▸ WHAT YOU HAVE TO DO:
All of the entries are to be written out again verbatim.

▸ ENTRIES PROVIDED:

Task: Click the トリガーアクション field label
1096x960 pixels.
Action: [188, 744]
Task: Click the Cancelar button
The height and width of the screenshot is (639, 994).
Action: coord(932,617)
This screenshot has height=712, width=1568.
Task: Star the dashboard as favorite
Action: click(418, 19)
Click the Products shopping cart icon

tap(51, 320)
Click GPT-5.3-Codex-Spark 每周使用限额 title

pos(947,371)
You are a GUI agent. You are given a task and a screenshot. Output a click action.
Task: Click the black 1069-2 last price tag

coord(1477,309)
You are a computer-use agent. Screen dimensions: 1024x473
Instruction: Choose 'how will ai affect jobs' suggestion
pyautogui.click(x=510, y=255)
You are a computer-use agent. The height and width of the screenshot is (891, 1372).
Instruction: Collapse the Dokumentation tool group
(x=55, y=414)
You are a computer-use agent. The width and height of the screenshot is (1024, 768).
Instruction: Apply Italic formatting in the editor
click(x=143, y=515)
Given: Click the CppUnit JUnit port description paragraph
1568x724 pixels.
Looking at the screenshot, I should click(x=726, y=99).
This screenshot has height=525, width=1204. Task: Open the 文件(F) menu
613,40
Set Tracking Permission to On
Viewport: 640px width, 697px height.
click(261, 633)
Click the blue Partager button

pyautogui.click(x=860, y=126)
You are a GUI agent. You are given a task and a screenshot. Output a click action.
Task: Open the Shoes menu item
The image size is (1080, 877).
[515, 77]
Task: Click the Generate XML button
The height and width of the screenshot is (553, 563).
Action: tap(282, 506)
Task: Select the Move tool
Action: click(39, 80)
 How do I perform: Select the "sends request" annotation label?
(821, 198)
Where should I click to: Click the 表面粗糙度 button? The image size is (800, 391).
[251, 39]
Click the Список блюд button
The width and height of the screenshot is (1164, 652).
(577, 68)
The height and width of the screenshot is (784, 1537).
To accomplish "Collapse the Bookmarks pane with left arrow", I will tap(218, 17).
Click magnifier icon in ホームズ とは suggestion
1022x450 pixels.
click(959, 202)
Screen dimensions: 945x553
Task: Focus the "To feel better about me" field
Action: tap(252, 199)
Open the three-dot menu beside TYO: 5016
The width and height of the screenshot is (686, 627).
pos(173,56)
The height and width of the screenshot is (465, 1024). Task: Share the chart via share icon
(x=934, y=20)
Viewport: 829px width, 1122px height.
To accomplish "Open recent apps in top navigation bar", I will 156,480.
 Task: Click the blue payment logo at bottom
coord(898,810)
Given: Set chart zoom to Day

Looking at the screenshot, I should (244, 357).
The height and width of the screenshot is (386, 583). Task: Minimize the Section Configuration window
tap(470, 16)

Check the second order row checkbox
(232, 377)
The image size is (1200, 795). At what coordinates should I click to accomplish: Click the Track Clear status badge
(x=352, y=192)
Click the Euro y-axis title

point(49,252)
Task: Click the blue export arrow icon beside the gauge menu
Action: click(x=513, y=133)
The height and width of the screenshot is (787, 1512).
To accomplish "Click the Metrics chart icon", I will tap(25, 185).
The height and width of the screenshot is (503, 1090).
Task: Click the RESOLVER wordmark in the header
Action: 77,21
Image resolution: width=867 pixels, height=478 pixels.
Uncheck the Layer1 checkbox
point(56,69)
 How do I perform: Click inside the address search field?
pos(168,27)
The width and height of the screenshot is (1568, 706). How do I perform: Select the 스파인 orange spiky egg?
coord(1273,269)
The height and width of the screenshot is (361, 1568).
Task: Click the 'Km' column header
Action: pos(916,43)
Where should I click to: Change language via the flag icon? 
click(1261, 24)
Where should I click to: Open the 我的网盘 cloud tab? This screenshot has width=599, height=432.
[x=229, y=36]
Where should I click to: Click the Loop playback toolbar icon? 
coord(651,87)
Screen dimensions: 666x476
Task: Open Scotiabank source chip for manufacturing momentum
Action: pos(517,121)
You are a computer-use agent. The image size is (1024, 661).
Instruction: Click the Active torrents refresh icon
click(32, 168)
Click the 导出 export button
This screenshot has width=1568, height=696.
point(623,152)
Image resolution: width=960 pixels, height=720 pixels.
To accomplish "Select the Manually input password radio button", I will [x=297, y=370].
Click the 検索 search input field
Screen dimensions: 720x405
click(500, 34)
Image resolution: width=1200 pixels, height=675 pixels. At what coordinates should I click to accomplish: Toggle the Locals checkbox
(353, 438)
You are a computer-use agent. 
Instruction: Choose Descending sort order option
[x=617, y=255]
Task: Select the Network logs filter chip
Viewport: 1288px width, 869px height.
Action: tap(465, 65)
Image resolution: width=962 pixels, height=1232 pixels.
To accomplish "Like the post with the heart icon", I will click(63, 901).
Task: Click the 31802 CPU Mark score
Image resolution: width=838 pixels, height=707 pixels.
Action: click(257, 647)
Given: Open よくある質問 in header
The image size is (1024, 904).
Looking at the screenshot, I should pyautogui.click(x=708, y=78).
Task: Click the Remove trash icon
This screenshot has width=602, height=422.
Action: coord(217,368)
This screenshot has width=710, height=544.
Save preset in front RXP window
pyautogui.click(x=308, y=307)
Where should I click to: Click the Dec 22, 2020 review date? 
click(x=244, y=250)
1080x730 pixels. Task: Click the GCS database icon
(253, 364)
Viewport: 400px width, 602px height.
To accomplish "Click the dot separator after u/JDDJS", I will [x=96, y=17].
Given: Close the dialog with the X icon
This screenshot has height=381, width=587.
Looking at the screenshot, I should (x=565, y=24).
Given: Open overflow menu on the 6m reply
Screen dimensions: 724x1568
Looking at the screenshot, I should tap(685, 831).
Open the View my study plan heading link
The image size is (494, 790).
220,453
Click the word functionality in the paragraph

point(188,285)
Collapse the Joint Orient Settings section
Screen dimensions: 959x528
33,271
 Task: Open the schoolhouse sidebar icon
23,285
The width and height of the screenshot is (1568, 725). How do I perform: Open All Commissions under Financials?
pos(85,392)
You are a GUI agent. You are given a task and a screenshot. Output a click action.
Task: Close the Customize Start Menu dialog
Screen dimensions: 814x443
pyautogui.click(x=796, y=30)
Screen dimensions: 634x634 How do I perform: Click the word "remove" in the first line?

▸ SOLUTION TO THIS PROBLEM:
Task: Click the トリガーアクション field label
1096x960 pixels.
Action: [188, 744]
Task: Click the Cancelar button
The height and width of the screenshot is (639, 994).
Action: coord(932,617)
This screenshot has height=712, width=1568.
Task: Star the dashboard as favorite
Action: click(418, 19)
Click the Products shopping cart icon

tap(51, 320)
Click GPT-5.3-Codex-Spark 每周使用限额 title

pos(947,371)
You are a GUI agent. You are given a task and a screenshot. Output a click action.
Task: Click the black 1069-2 last price tag

coord(1477,309)
You are a computer-use agent. Screen dimensions: 1024x473
Instruction: Choose 'how will ai affect jobs' suggestion
pyautogui.click(x=510, y=255)
You are a computer-use agent. The height and width of the screenshot is (891, 1372).
Instruction: Collapse the Dokumentation tool group
(x=55, y=414)
You are a computer-use agent. The width and height of the screenshot is (1024, 768).
Instruction: Apply Italic formatting in the editor
click(x=143, y=515)
Given: Click the CppUnit JUnit port description paragraph
1568x724 pixels.
Looking at the screenshot, I should click(x=726, y=99).
This screenshot has height=525, width=1204. Task: Open the 文件(F) menu
613,40
Set Tracking Permission to On
Viewport: 640px width, 697px height.
click(261, 633)
Click the blue Partager button

pyautogui.click(x=860, y=126)
You are a GUI agent. You are given a task and a screenshot. Output a click action.
Task: Open the Shoes menu item
The image size is (1080, 877).
[515, 77]
Task: Click the Generate XML button
The height and width of the screenshot is (553, 563).
Action: tap(282, 506)
Task: Select the Move tool
Action: click(39, 80)
 How do I perform: Select the "sends request" annotation label?
(821, 198)
Where should I click to: Click the 表面粗糙度 button? The image size is (800, 391).
[251, 39]
Click the Список блюд button
The width and height of the screenshot is (1164, 652).
(577, 68)
The height and width of the screenshot is (784, 1537).
To accomplish "Collapse the Bookmarks pane with left arrow", I will tap(218, 17).
Click magnifier icon in ホームズ とは suggestion
1022x450 pixels.
click(959, 202)
Screen dimensions: 945x553
Task: Focus the "To feel better about me" field
Action: tap(252, 199)
Open the three-dot menu beside TYO: 5016
The width and height of the screenshot is (686, 627).
pos(173,56)
The height and width of the screenshot is (465, 1024). Task: Share the chart via share icon
(x=934, y=20)
Viewport: 829px width, 1122px height.
To accomplish "Open recent apps in top navigation bar", I will 156,480.
 Task: Click the blue payment logo at bottom
coord(898,810)
Given: Set chart zoom to Day

Looking at the screenshot, I should (244, 357).
The height and width of the screenshot is (386, 583). Task: Minimize the Section Configuration window
tap(470, 16)

Check the second order row checkbox
(232, 377)
The image size is (1200, 795). At what coordinates should I click to accomplish: Click the Track Clear status badge
(x=352, y=192)
Click the Euro y-axis title

point(49,252)
Task: Click the blue export arrow icon beside the gauge menu
Action: click(x=513, y=133)
The height and width of the screenshot is (787, 1512).
To accomplish "Click the Metrics chart icon", I will tap(25, 185).
The height and width of the screenshot is (503, 1090).
Task: Click the RESOLVER wordmark in the header
Action: 77,21
Image resolution: width=867 pixels, height=478 pixels.
Uncheck the Layer1 checkbox
point(56,69)
 How do I perform: Click inside the address search field?
pos(168,27)
The width and height of the screenshot is (1568, 706). How do I perform: Select the 스파인 orange spiky egg?
coord(1273,269)
The height and width of the screenshot is (361, 1568).
Task: Click the 'Km' column header
Action: pos(916,43)
Where should I click to: Change language via the flag icon? 
click(1261, 24)
Where should I click to: Open the 我的网盘 cloud tab? This screenshot has width=599, height=432.
[x=229, y=36]
Where should I click to: Click the Loop playback toolbar icon? 
coord(651,87)
Screen dimensions: 666x476
Task: Open Scotiabank source chip for manufacturing momentum
Action: pos(517,121)
You are a computer-use agent. The image size is (1024, 661).
Instruction: Click the Active torrents refresh icon
click(32, 168)
Click the 导出 export button
This screenshot has width=1568, height=696.
point(623,152)
Image resolution: width=960 pixels, height=720 pixels.
To accomplish "Select the Manually input password radio button", I will [x=297, y=370].
Click the 検索 search input field
Screen dimensions: 720x405
click(500, 34)
Image resolution: width=1200 pixels, height=675 pixels. At what coordinates should I click to accomplish: Toggle the Locals checkbox
(353, 438)
You are a computer-use agent. 
Instruction: Choose Descending sort order option
[x=617, y=255]
Task: Select the Network logs filter chip
Viewport: 1288px width, 869px height.
Action: tap(465, 65)
Image resolution: width=962 pixels, height=1232 pixels.
To accomplish "Like the post with the heart icon", I will click(63, 901).
Task: Click the 31802 CPU Mark score
Image resolution: width=838 pixels, height=707 pixels.
Action: click(257, 647)
Given: Open よくある質問 in header
The image size is (1024, 904).
Looking at the screenshot, I should pyautogui.click(x=708, y=78).
Task: Click the Remove trash icon
This screenshot has width=602, height=422.
Action: coord(217,368)
This screenshot has width=710, height=544.
Save preset in front RXP window
pyautogui.click(x=308, y=307)
Where should I click to: Click the Dec 22, 2020 review date? 
click(x=244, y=250)
1080x730 pixels. Task: Click the GCS database icon
(253, 364)
Viewport: 400px width, 602px height.
To accomplish "Click the dot separator after u/JDDJS", I will [x=96, y=17].
Given: Close the dialog with the X icon
This screenshot has height=381, width=587.
Looking at the screenshot, I should (x=565, y=24).
Given: Open overflow menu on the 6m reply
Screen dimensions: 724x1568
Looking at the screenshot, I should tap(685, 831).
Open the View my study plan heading link
The image size is (494, 790).
220,453
Click the word functionality in the paragraph

point(188,285)
Collapse the Joint Orient Settings section
Screen dimensions: 959x528
33,271
 Task: Open the schoolhouse sidebar icon
23,285
The width and height of the screenshot is (1568, 725). How do I perform: Open All Commissions under Financials?
pos(85,392)
You are a GUI agent. You are given a task and a screenshot. Output a click action.
Task: Close the Customize Start Menu dialog
Screen dimensions: 814x443
pyautogui.click(x=796, y=30)
Screen dimensions: 634x634 How do I perform: Click the word "remove" in the first line?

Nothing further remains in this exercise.